Cuando Rafael Castillo Pacheco asumió la rectoría de la Universidad del Atlántico por designación del Ministerio de Educación, a finales del 2025, uno de los principales desafíos era recuperar el ritmo de una institución marcada por demandas históricas relacionadas con la estabilidad docente, la permanencia estudiantil, la regionalización y la modernización de su infraestructura.
Un giro hacia la permanencia estudiantil
La alimentación gratuita para estudiantes de estratos bajos se ha convertido en uno de los pilares de la gestión de Castillo. Con esta medida, se busca reducir la deserción y garantizar que los jóvenes de municipios del Atlántico, el Caribe colombiano e interior del país puedan completar sus estudios en condiciones dignas.
- Alimentación gratuita para estudiantes de bajos recursos.
- Creación de nuevas carreras alineadas con las demandas del mercado laboral.
- Inversión en sedes regionales para ampliar la cobertura.
- Formalización laboral de docentes y personal administrativo.
- Proyectos de infraestructura para modernizar los campus.
El impacto en la comunidad universitaria
Unos 22 mil estudiantes asisten a la Universidad del Atlántico, entre ellos, jóvenes de estratos bajos que ven en estas políticas una oportunidad real de movilidad social. La formalización laboral, por su parte, ha devuelto la confianza a los docentes, quienes durante años exigieron estabilidad y reconocimiento a su labor.

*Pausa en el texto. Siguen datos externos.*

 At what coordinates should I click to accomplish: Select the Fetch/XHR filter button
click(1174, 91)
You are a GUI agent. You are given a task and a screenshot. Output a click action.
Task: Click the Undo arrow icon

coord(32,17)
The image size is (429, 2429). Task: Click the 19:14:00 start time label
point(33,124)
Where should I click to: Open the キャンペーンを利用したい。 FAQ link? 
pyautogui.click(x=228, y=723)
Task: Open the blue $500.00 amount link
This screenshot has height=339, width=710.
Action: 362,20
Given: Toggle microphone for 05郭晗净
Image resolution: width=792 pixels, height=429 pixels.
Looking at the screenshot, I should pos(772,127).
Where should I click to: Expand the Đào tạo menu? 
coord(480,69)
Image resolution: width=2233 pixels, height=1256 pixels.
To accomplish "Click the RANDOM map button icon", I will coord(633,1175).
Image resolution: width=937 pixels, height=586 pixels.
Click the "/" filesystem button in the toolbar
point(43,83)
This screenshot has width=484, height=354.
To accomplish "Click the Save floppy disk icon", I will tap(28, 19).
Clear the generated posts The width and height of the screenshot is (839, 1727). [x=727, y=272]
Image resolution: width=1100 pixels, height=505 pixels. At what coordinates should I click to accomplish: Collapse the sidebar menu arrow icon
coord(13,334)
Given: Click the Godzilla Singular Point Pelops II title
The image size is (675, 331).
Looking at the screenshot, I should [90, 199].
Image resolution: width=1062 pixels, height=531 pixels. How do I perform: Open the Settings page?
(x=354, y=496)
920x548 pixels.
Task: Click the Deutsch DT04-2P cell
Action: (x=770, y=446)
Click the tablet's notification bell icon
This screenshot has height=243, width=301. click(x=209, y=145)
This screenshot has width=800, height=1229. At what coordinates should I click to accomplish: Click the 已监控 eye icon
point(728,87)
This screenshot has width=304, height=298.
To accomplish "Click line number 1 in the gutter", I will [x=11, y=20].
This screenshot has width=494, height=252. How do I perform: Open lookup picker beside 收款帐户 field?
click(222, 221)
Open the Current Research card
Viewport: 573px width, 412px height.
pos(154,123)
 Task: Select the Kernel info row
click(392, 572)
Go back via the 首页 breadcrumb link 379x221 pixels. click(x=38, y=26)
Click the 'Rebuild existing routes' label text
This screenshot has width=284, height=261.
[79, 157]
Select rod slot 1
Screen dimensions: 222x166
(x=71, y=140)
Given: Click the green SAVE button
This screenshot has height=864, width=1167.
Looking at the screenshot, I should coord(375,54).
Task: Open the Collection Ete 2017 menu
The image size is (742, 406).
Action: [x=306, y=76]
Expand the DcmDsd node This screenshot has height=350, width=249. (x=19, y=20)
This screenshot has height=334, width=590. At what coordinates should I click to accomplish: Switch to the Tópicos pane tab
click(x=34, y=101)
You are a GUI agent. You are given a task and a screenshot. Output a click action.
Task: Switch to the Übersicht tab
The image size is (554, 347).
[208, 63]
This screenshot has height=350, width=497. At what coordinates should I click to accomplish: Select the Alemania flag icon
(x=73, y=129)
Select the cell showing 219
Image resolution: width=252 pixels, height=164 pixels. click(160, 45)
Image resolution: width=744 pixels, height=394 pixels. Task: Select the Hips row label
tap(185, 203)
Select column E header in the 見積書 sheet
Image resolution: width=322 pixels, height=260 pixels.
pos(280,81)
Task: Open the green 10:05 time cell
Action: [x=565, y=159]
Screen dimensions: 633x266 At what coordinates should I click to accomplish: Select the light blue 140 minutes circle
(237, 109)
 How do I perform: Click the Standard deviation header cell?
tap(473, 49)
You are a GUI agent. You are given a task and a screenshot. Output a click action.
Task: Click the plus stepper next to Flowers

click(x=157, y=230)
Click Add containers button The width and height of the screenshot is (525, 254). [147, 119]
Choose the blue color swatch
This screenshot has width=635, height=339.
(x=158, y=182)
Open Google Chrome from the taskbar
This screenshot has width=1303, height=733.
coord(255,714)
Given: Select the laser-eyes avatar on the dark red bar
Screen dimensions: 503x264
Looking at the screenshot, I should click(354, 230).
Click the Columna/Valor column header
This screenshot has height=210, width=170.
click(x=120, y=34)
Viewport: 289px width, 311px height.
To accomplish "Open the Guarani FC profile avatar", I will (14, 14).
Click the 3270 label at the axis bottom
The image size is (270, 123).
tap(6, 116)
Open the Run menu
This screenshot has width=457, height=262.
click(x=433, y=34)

La regionalización y la modernización de la infraestructura son ejes fundamentales para que la universidad siga siendo un motor de desarrollo en el Caribe colombiano.
Lo que viene para la Universidad del Atlántico
Con estos avances, la administración de Castillo proyecta consolidar un modelo de universidad inclusiva y competitiva. Los próximos meses serán clave para materializar los proyectos de infraestructura y ampliar la oferta académica, con el objetivo de responder a las necesidades de la región y del país.